Check every line of the data for the word "agent", and copy those that have it.

DATA FOR PROCESSING

━━━━━━━━━━

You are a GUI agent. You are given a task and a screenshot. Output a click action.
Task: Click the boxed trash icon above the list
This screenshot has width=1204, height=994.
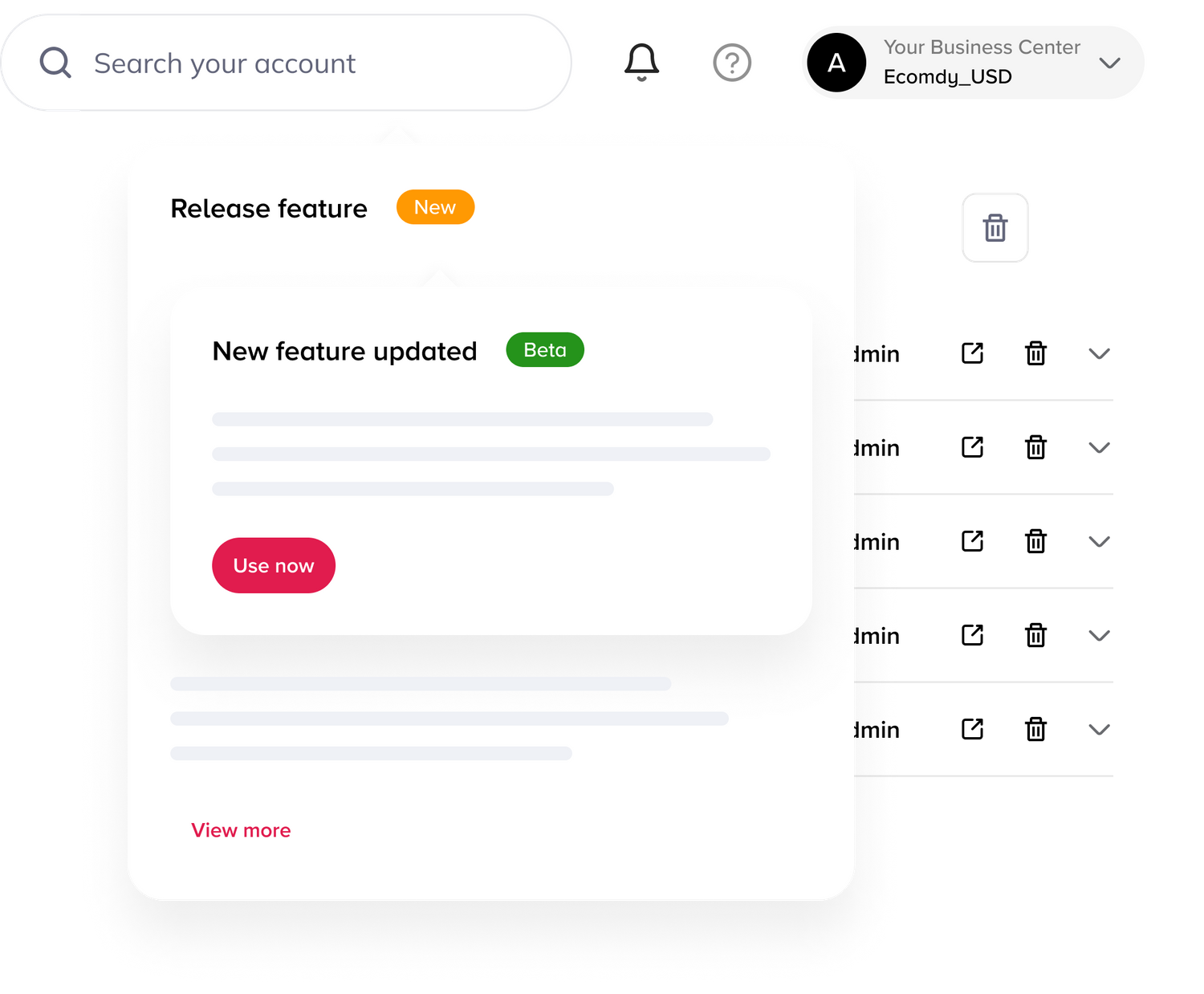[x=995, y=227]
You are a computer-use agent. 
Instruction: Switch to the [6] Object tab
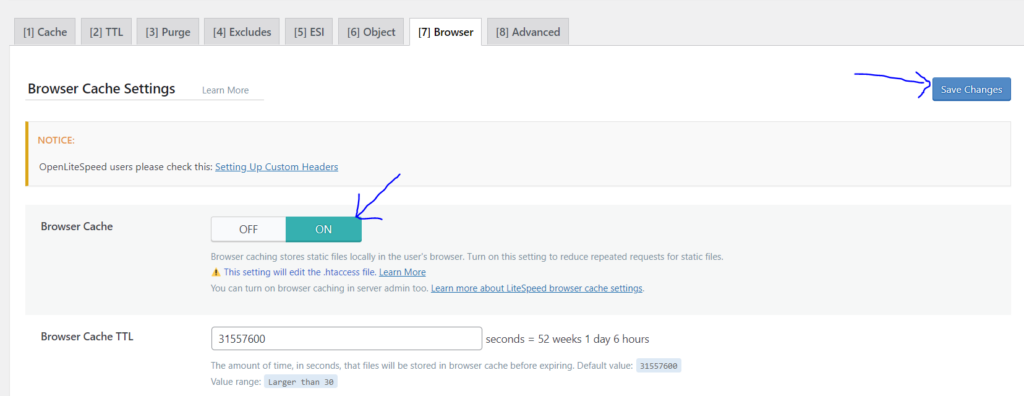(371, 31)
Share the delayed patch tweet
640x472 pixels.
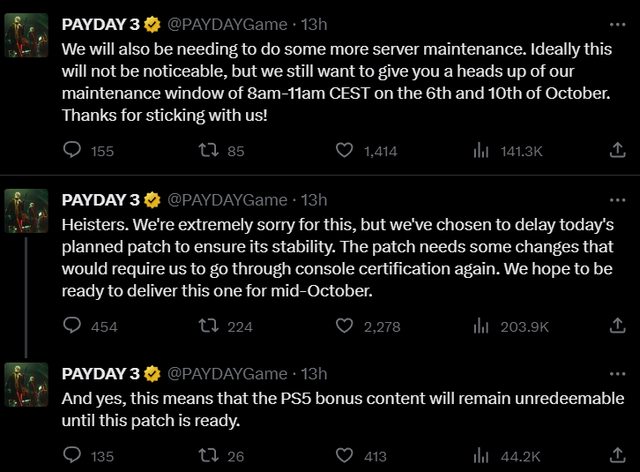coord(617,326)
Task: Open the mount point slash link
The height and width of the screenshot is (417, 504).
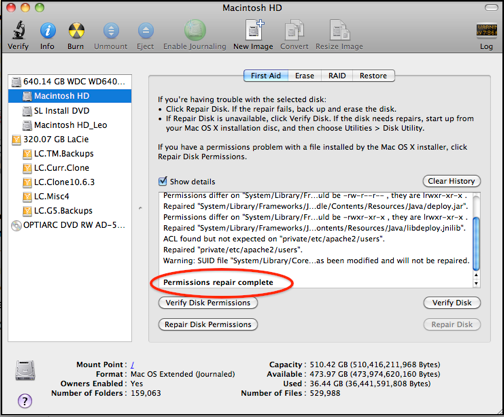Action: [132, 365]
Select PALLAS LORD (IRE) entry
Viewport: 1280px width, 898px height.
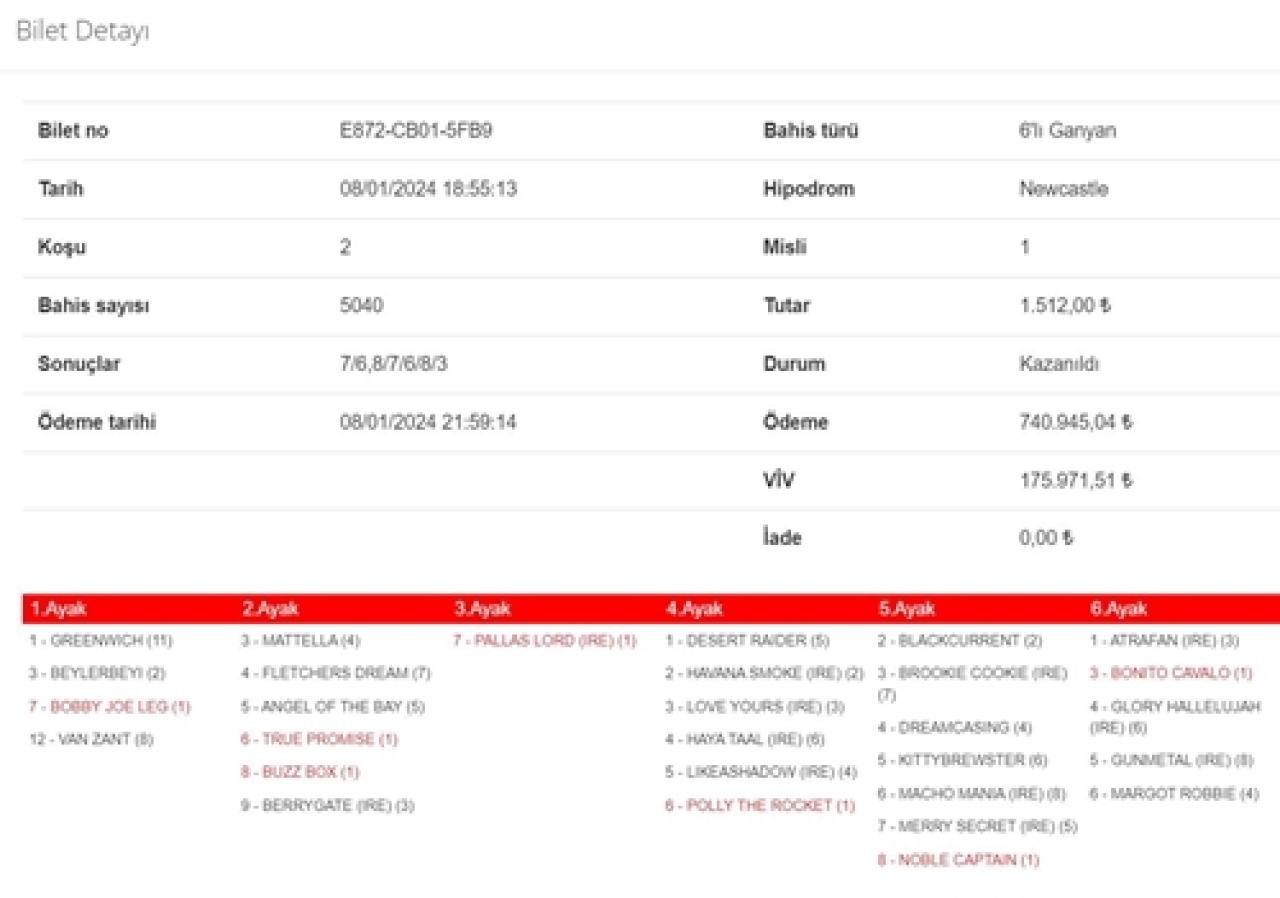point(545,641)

━━━━━━━━━━

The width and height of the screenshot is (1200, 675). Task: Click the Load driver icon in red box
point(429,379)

━━━━━━━━━━

EXERCISE SOLUTION
You are a GUI agent. You are given a task and a screenshot. Output a click action.
You are a computer-use agent. 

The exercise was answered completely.